Francis D. Murray, Germaine Seider, Arthur Lee Bentley, III, Shauna S. Hale, U.S. Attorney's Office, Tampa, FL, for PlaintiffAppellee.

Rosemary Cakmis, Donna Lee Elm, Robert Godfrey, Conrad Benjamin Kahn, Federal Public Defender's Office, Orlando, FL, Frank William Zaremba, Federal Public Defender's Office, Tampa, FL, for DefendantAppellant.

Before HULL, MARCUS and FAY, Circuit Judges.

HULL

, Circuit Judge:

After pleading guilty, Derwin Fritts appeals his total 180–month sentence for three counts of being a felon in possession of a firearm, in violation of 18 U.S.C. § 922(g)

. The district court sentenced Fritts as an armed career criminal under the Armed Career Criminal Act (“ACCA”), 18 U.S.C. § 924(e), based on Fritts's prior convictions for: (1) aggravated assault and aggravated battery, in violation of Florida Statutes §§ 784.021, 784.045 ; (2) robbery with a firearm, in violation of Florida Statutes § 812.13, and (3) sale of cocaine, in violation of Florida Statutes § 893.13.

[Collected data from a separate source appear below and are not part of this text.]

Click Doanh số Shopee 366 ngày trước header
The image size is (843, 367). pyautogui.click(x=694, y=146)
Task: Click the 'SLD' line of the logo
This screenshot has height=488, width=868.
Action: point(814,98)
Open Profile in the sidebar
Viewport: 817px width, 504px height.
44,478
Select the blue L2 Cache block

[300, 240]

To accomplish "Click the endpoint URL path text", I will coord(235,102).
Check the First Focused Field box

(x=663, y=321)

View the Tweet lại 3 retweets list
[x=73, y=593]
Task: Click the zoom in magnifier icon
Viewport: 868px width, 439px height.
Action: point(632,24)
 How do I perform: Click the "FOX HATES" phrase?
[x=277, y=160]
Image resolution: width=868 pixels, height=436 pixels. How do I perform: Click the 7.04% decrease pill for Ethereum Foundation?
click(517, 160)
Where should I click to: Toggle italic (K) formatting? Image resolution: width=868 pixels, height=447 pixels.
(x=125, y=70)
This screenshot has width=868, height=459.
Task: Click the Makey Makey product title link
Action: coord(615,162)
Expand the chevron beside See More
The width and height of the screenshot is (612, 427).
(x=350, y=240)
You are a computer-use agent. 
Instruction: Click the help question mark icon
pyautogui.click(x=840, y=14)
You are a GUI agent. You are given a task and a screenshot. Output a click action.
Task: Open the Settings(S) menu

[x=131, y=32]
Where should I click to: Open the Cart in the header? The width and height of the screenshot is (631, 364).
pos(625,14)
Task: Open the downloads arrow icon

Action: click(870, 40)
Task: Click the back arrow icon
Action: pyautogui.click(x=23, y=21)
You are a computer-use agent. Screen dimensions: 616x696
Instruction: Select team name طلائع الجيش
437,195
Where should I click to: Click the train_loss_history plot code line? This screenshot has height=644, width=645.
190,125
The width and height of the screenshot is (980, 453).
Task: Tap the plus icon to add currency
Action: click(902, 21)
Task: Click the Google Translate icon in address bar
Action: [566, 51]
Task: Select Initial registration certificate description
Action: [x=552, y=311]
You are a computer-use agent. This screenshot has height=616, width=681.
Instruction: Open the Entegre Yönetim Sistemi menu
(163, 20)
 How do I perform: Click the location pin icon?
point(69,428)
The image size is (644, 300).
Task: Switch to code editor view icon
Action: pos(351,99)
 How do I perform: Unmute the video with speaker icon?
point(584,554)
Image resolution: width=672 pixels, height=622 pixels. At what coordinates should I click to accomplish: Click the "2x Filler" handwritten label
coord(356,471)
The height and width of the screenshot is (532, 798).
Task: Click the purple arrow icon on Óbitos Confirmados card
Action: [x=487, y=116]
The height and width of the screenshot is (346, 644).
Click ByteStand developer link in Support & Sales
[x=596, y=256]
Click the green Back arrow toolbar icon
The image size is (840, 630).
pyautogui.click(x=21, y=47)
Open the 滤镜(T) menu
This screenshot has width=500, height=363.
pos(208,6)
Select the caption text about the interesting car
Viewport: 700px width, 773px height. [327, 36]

On appeal, Fritts argues that the district court erred in concluding that his 1989 armed robbery conviction qualifies as a “violent felony” under the elements clause of the ACCA.1 After review, we affirm.

I. THE ACCA

Under the ACCA, a defendant convicted of violating 18 U.S.C. § 922(g)

is subject to a mandatory minimum sentence of 15 years (180 months) if he has three prior convictions for a “violent felony” or “serious drug offense.” 18 U.S.C. § 924(e)(1). A “violent felony” is any offense punishable by a term of imprisonment exceeding one year that:

(i) has as an element the use, attempted use, or threatened use of physical force against the person of another; or
(ii) is burglary, arson, or extortion, involves use of explosives, or otherwise involves conduct that presents a serious potential risk of physical injury to another.

18 U.S.C. § 924(e)(2)(B)

. The first prong of this definition is referred to as the “elements clause,” while the second prong contains the “enumerated crimes” clause and, finally, what is commonly called the “residual clause.” United States v. Owens, 672 F.3d 966, 968 (11th Cir. 2012). Fritts's appeal concerns only the elements clause, as robbery is not an enumerated crime, and the Supreme Court struck down the ACCA's residual clause as unconstitutionally vague in Johnson v. United States, 576 U.S. ––––, ––––, 135 S.Ct. 2551, 2557–58, 2563, 192 L.Ed.2d 569 (2015). Thus, we address whether a 1989 conviction for armed robbery with a firearm under Florida law “has as an element the use, attempted use, or threatened use of physical force against the person of another” within the meaning of the ACCA.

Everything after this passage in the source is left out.